The hobby loves a comeback story, and Goa is exactly that.
The rest of the new blood
Ostia at #7 — A 1-4 player strategy game using a Mancala mechanism. You lead a fleet to explore oceans, trade goods, and develop a port. The Mancala-as-engine-builder pitch is distinctive enough to cut through the noise, and the current position suggests steady organic interest rather than a campaign spike.
Mechs vs. Minions at #8 — Riot Games’ cooperative campaign game is back on the Hotness, which almost certainly means a restock or new print run. This has been one of the hobby’s best-value propositions since 2016 — a massive box with miniatures, a full campaign, and programming mechanics, at a price point subsidised by League of Legends money. If it’s back in stock, buy it. You won’t see it again for a while.
Wondrous Creatures at #15 — Build the world’s leading creature reserve. The art looks gorgeous and the creature-collection theme is evergreen. New entry suggests a campaign launch or key preview.
Speakeasy at #18 — 1920s Prohibition-era Manhattan. Lucky Luciano. Mobsters. Territory control. The theme alone does half the work, and it’s carved out a spot despite this week’s chaotic shuffling.

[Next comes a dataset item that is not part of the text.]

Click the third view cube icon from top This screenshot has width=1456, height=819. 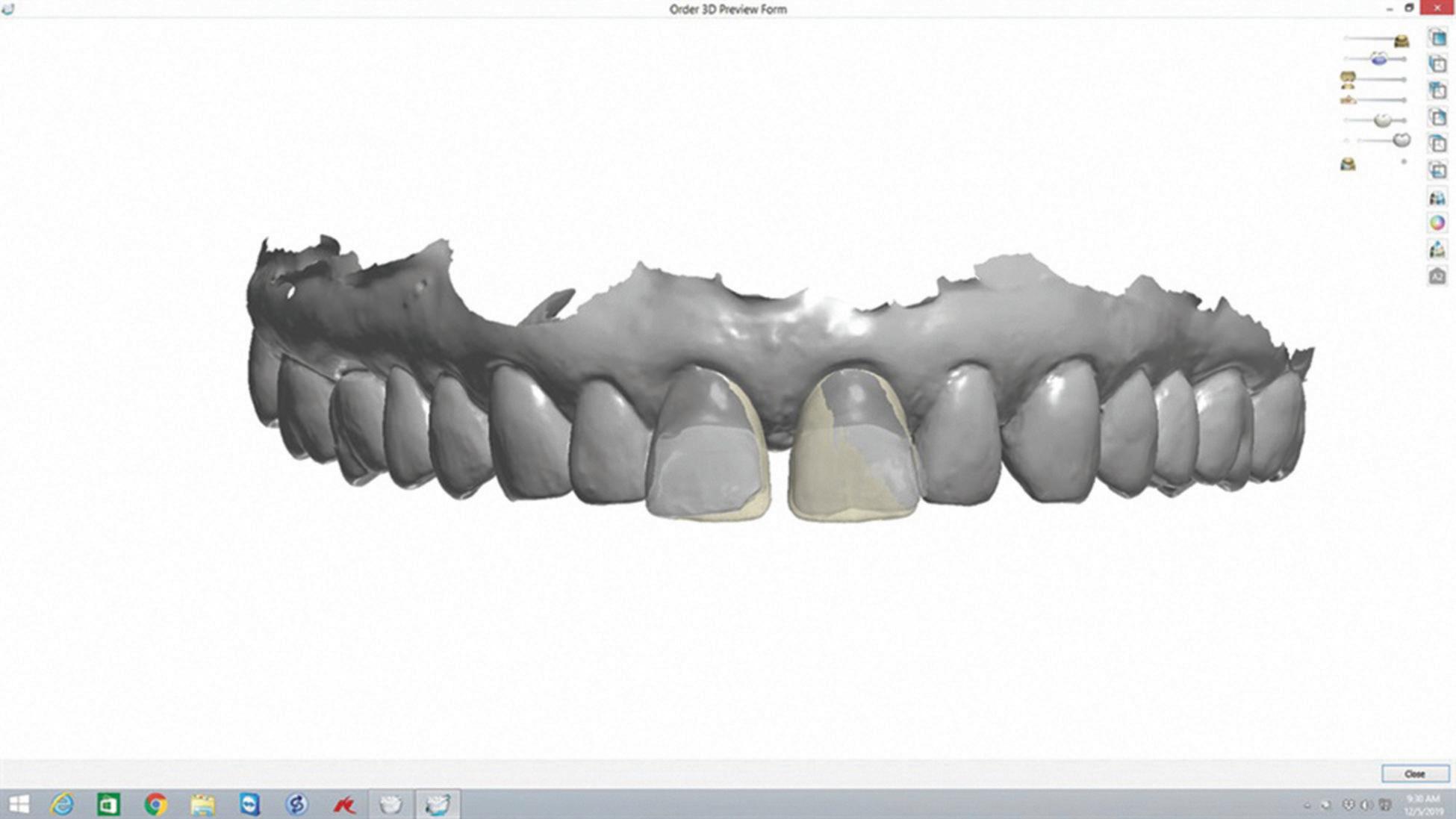click(1437, 90)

What fell off — and what it means
The most dramatic exit is The Lord of the Rings: The King’s Gambit, which went from #2 last week to completely off the list. That’s a hard fall for a game that had been clinging to the top 3 for weeks. Fate of the Fellowship survives at #6, but Middle-earth’s grip on the Hotness is clearly loosening now that the initial announcement hype has burned through.
Gods & Mortals and The Great Sea also vanished — both were new entries last week and are already gone. That’s the classic “one-week spike” pattern: a strong launch, a burst of clicks, and then the crowd moves on.
The Old King’s Crown dropping from #15 to #33 continues a multi-week slide that suggests the campaign buzz has peaked. Meanwhile, Cozy Stickerville and Flip 7 proved to be exactly the kind of lightweight titles that the Hotness chews up and spits out in a single cycle.
The big picture
This is the most disruptive week in over a month. Eight new entries out of twenty is essentially a 40% roster change. The narrative has shifted from “big brands dominate” to “anything goes if the pitch is right.”
Regicide Legacy at #1 is the headline, but the deeper story is about variety. We’ve got a legacy co-op card game, a Meiji-era economic sim, a Japanese town-builder with potato bidding, a 20-year-old euro reprint, a mancala port game, a League of Legends mech game coming back from the dead, a creature collection game, and a Prohibition mob game — all in the same top 20.
That’s a healthy hobby. That’s a list that says there’s room for everything, provided you show up with something interesting to say.
The stalwarts — Ark Nova, Spirit Island, Dune: Imperium – Uprising — are still here, holding their ground like they always do. But this week belongs to the newcomers. And that’s exactly how it should be.
Data sourced from BoardGameGeek Hotness on April 13, 2026. Trends compared against last week’s article. Box art images via BGG, credited to respective publishers.